Some people regret marrying or having children. Nobody says that people should stop to marry or have children.
It’s like with other topics that are “dirty Laundry”, for example violence in lesbian and gay relationships. As long as we can’t talk about that in public, we can’t remedy these problems, and that’s another symptom of our suppression.
I would say that as Anonymous points out keeping regret or domestic violence a secret or any of the negative sides makes oppression more readily available by the oppressor. Simply because if it is forbidden for the people who endure regret to talk about then transition stories become one sided, and those with regret become a tool of the oppressors instead of people. Their stories may be co-opted anyway, but if their stories are accepted as the reality for some people then there is less power in the misuse. Furthermore ignoring the people with regrets creates a minority with in a minority, and could create another “forbidden subgroup” and therefore would add to the risk that those people are oppressed as the stigma for regret increases. This detracts from the support that anyone needs with or without a successful transition.
Hi Matt!
I´m just trying to find out “our” opinions about the movie, outside Sweden.
I do agree with you, there´s no good in trying to hide neither the film nore the “regretters”. But I´m worried about that the transcommunity don´t seem to get any voice in the debate about the movie. Or about the “regretters”.

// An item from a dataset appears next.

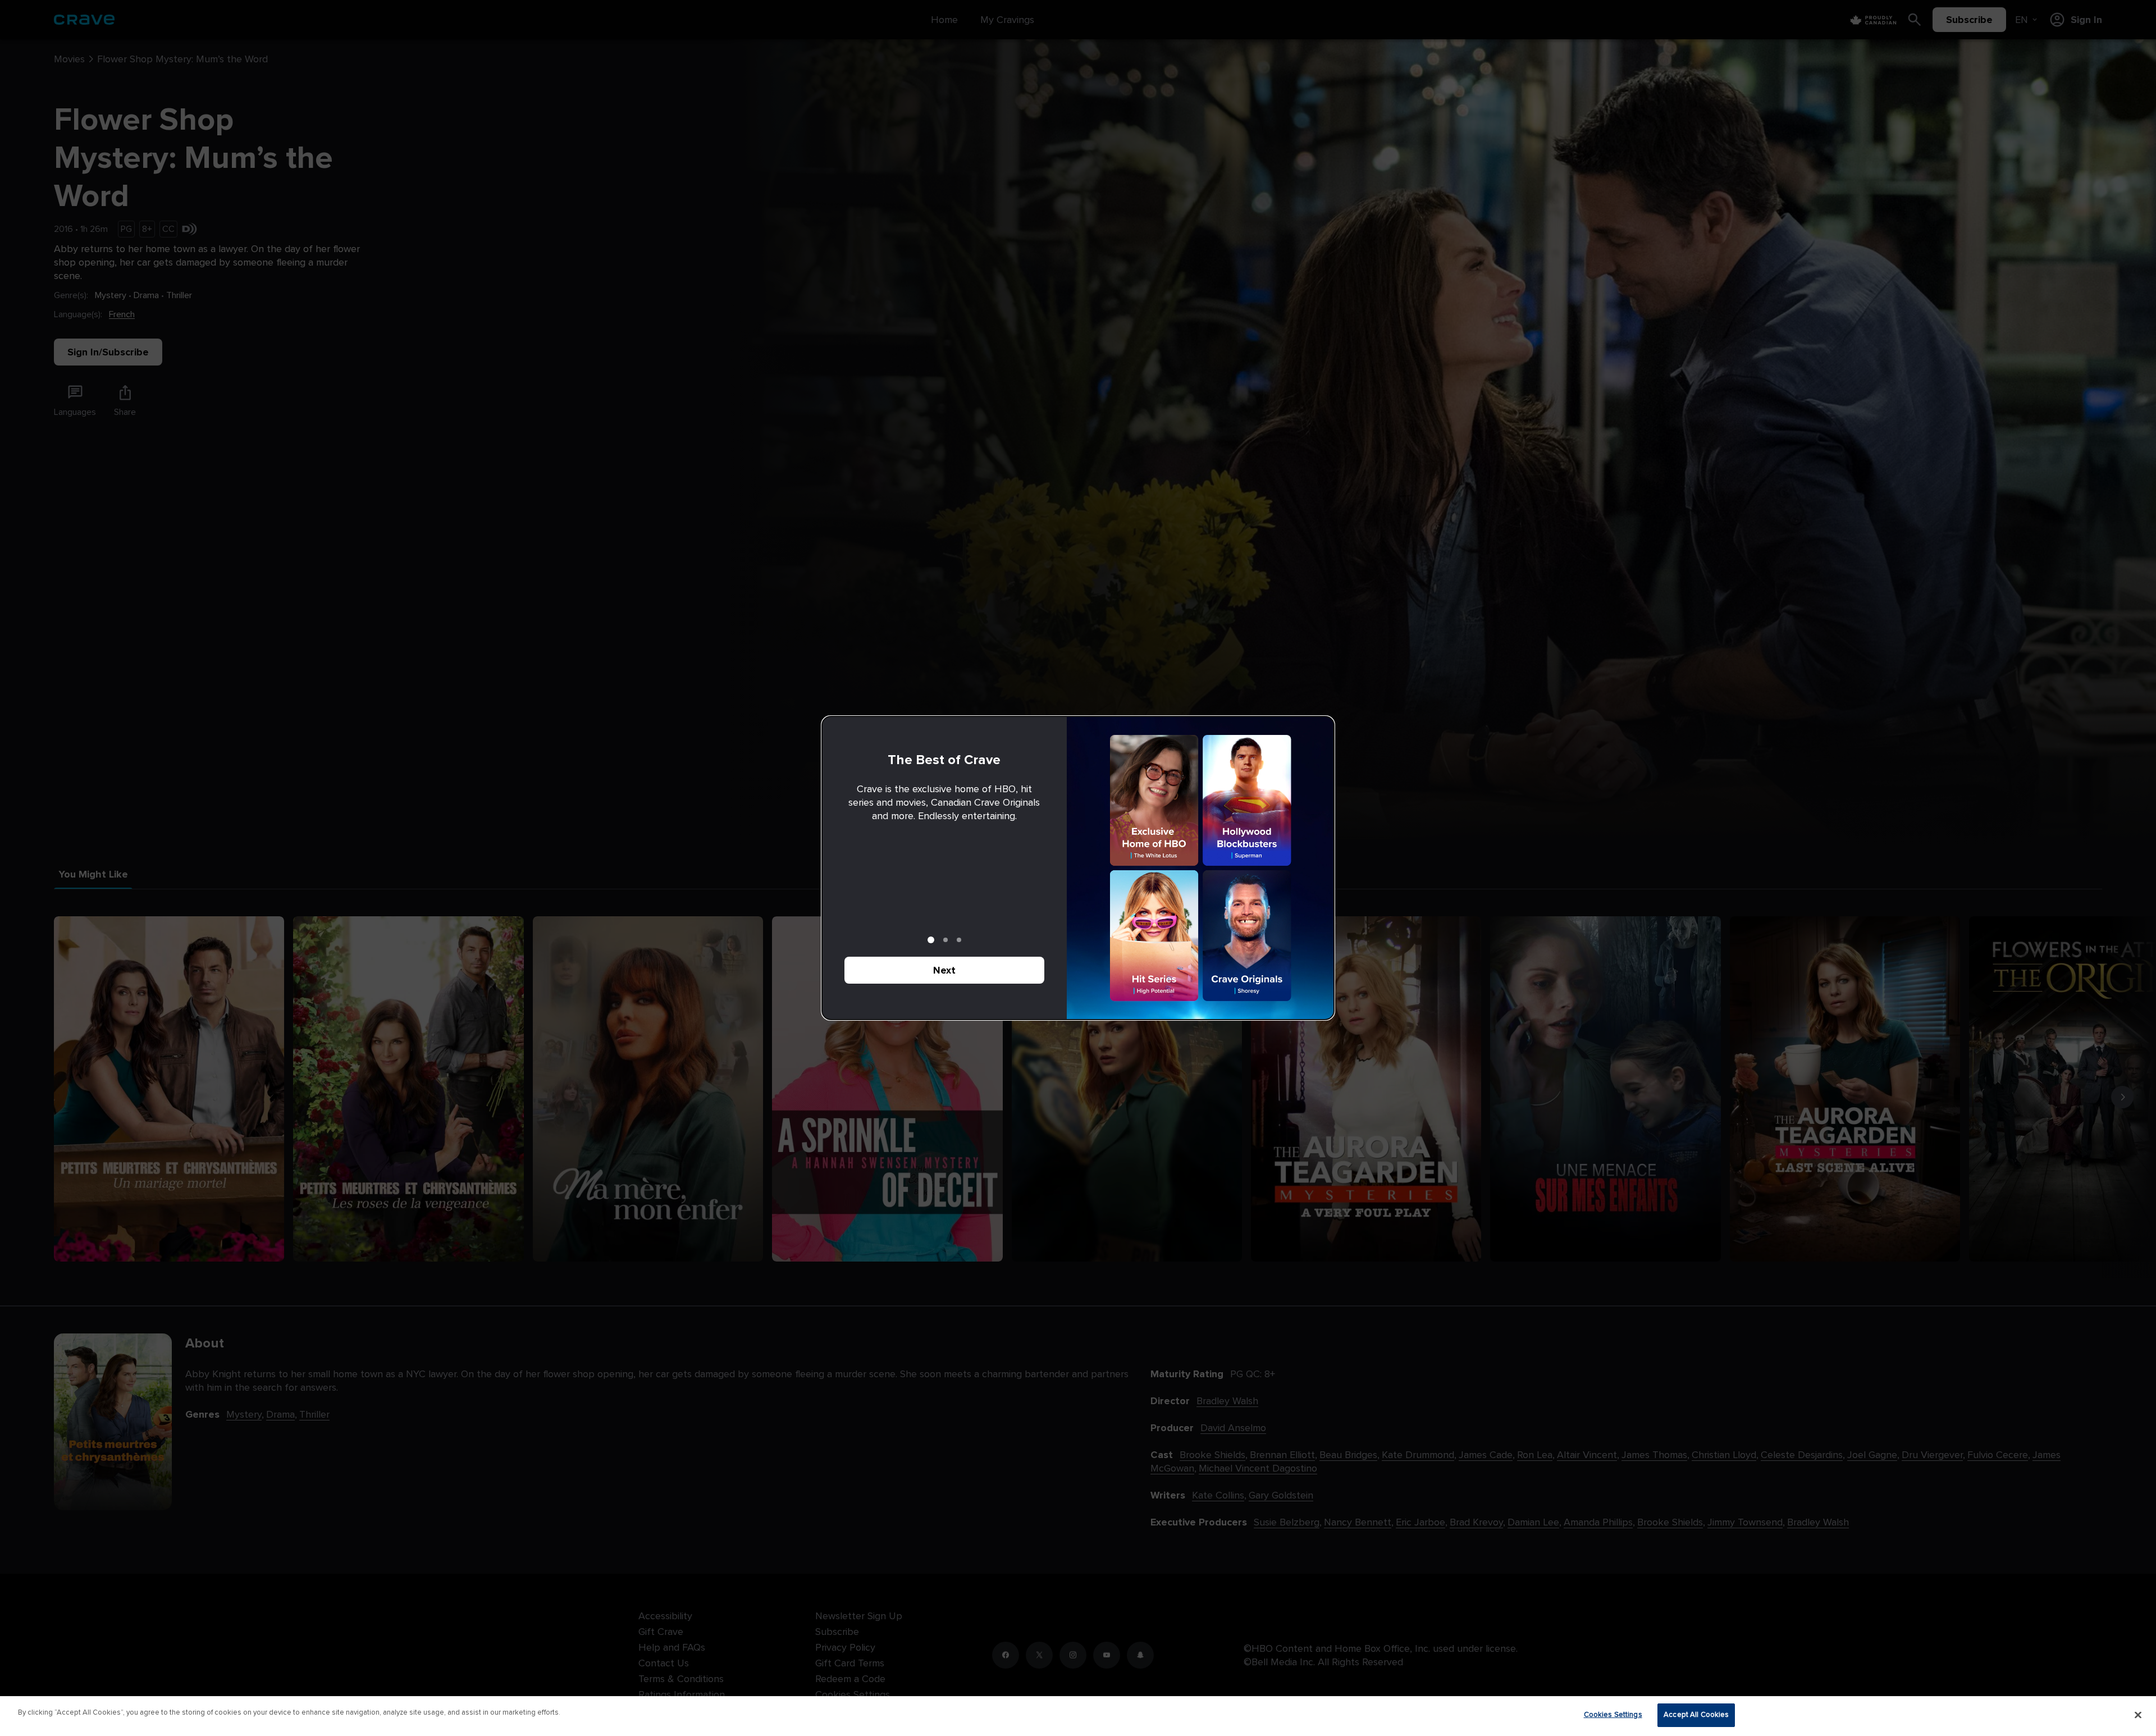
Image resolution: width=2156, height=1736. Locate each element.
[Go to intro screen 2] (945, 940)
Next (944, 970)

I´ve seen the film, and talked to the director and one of the actors. And at least here in Sweden, I can´t say that the transcommunity (at least not the part of it thats interested in any kind of treatment) has been invited to discuss the movie. If thats the case in other countries as well, there is a great risk that the message about these cases aren´t representational for most of the transgendered will never reach the viewers. Also, I´m starting to see comments in media, blogs and internetforums, from people refering to the movie while they arguing against sex reasignment treatment.

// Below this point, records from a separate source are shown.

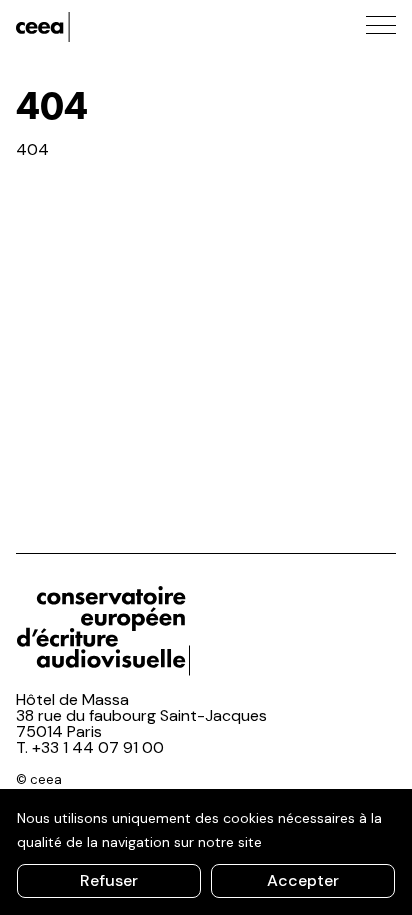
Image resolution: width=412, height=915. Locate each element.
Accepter (303, 880)
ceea (106, 27)
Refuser (109, 880)
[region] (206, 852)
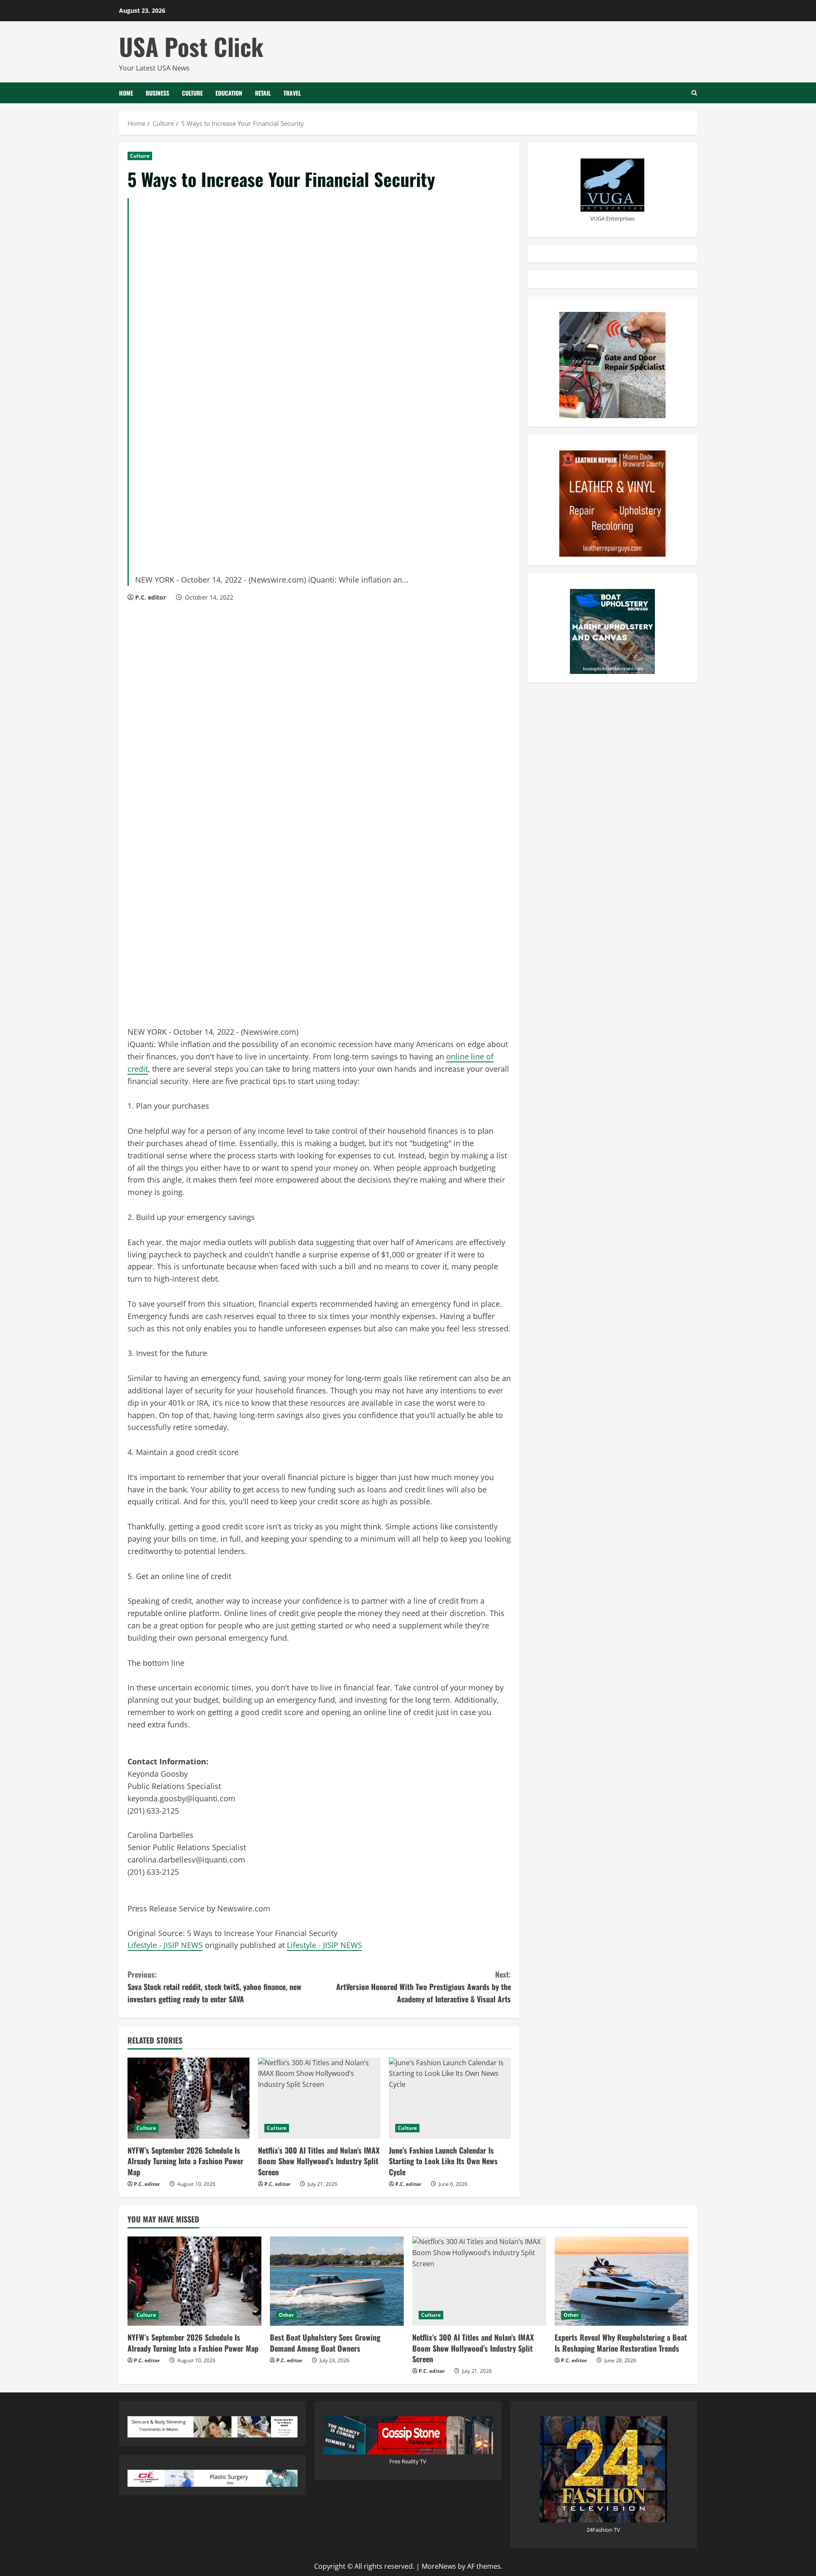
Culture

What I would like to know is, what is the situation in USA?
Are trans people (including those who want or have had treatment) invited to talk about the movie, at queer festivals, movie festivals and gender seminars?
Has there been any negative effect in media or at internet, as described above?

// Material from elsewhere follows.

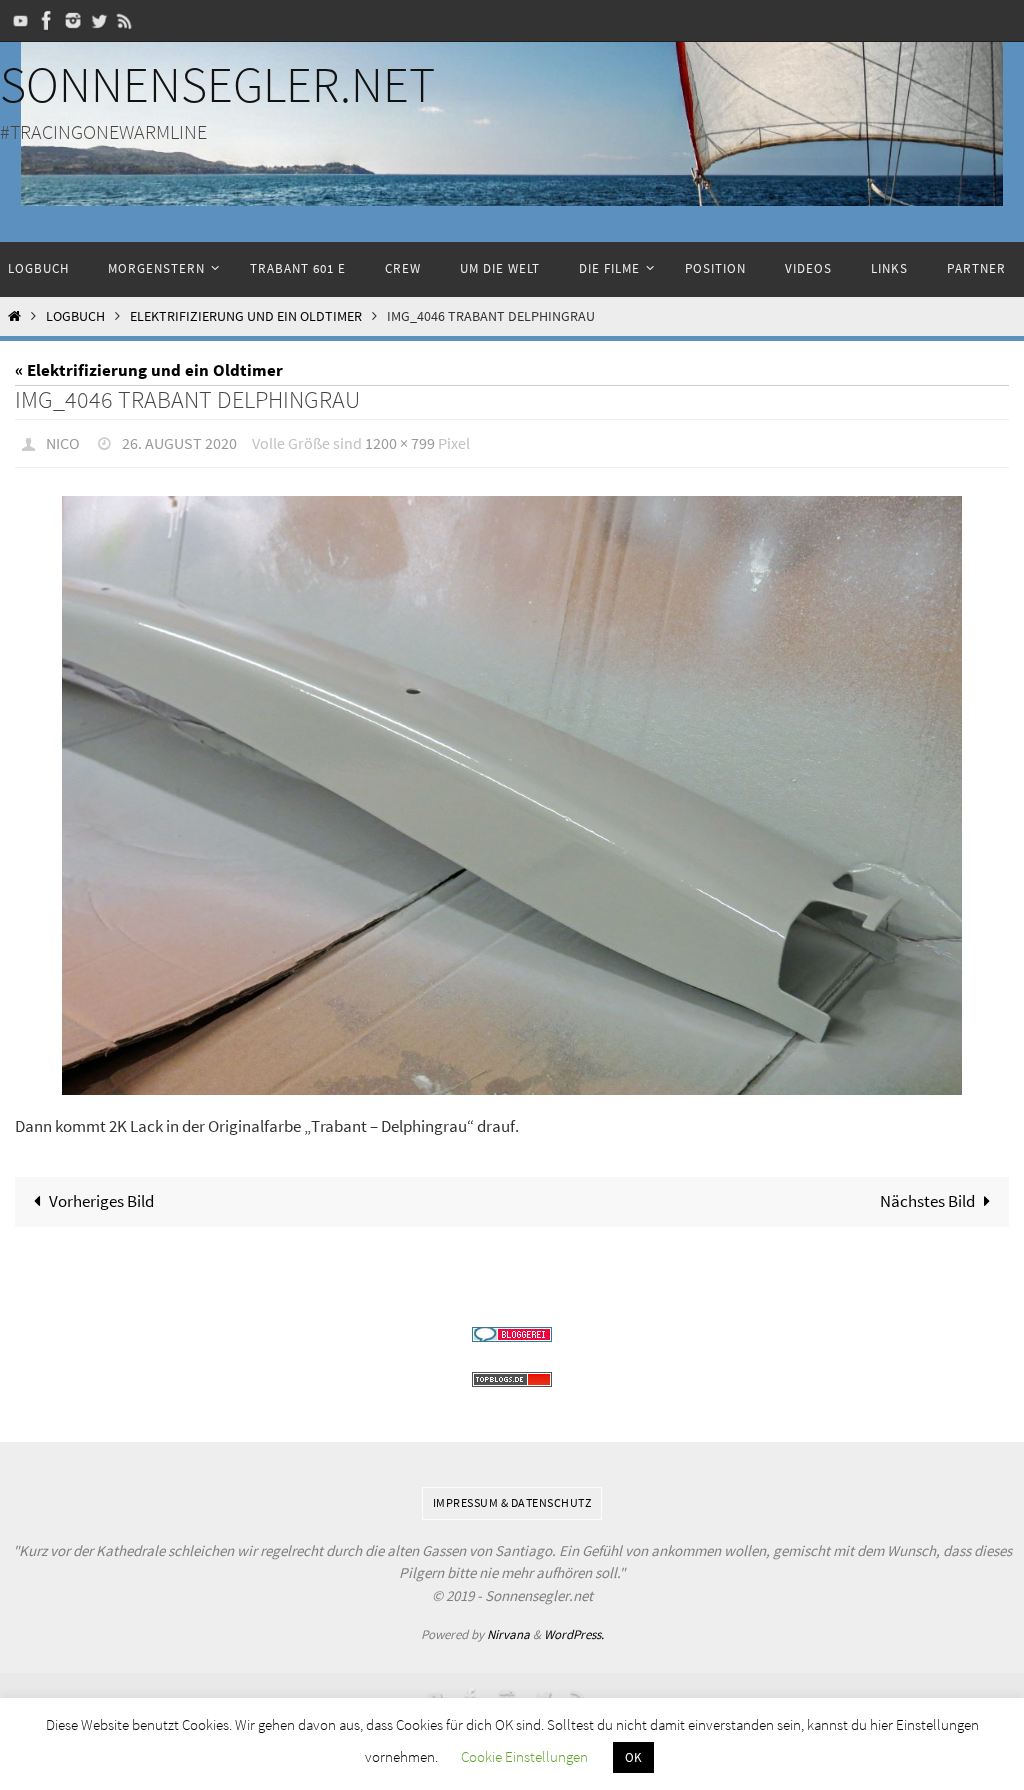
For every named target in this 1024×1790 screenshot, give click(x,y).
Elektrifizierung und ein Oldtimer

Has there beeen any discussion about the context not being discussed in the movie? ( doctors role, who has the power, heteronormativity, what are “regret cases”?, etc)
Can you please mail me if you answer?
Best regards/ Lukas Romson, president KIM http://www.kim.nu
I haven’t seen the film, because, as far as I know, it only played in very limited areas in the U.S. – a few film festivals, and none of them near where I live. So I don’t if there was any discussion at those various festivals. Maybe someone who sees this and has seen the film will comment.
I would say that there has not been any widespread negative effect in the U.S. from this film.
I think films like this are what the anti-trans contingent uses to say that transition is wrong or that it shouldn’t be allowed, as you said. But they will always find something.
There are a few people who do regret transition, and I don’t think that we should attempt to keep this hidden. It’s a fact. Yes, people will use it against us, but, as I said, they will find something. If it’s not this, it will be something else.
The vast majority do not regret transition, but even for trans people who are questioning, it’s not a bad thing to see that there are some who regret their decision.
But that didn’t answer your question. I honestly don’t know what has occurred in the U.S. around this film. It has not made a particular splash here that I’m aware of, and I don’t think it has had any impact, positive or negative, on our community over here.
Hopefully, someone who has been to one of the festivals where it was shown will see this and respond.
Thanks for reading! It’s great to talk to someone in Sweden. Although the Internet has its negatives, this is why I love it. I get to hear from people I would never know otherwise!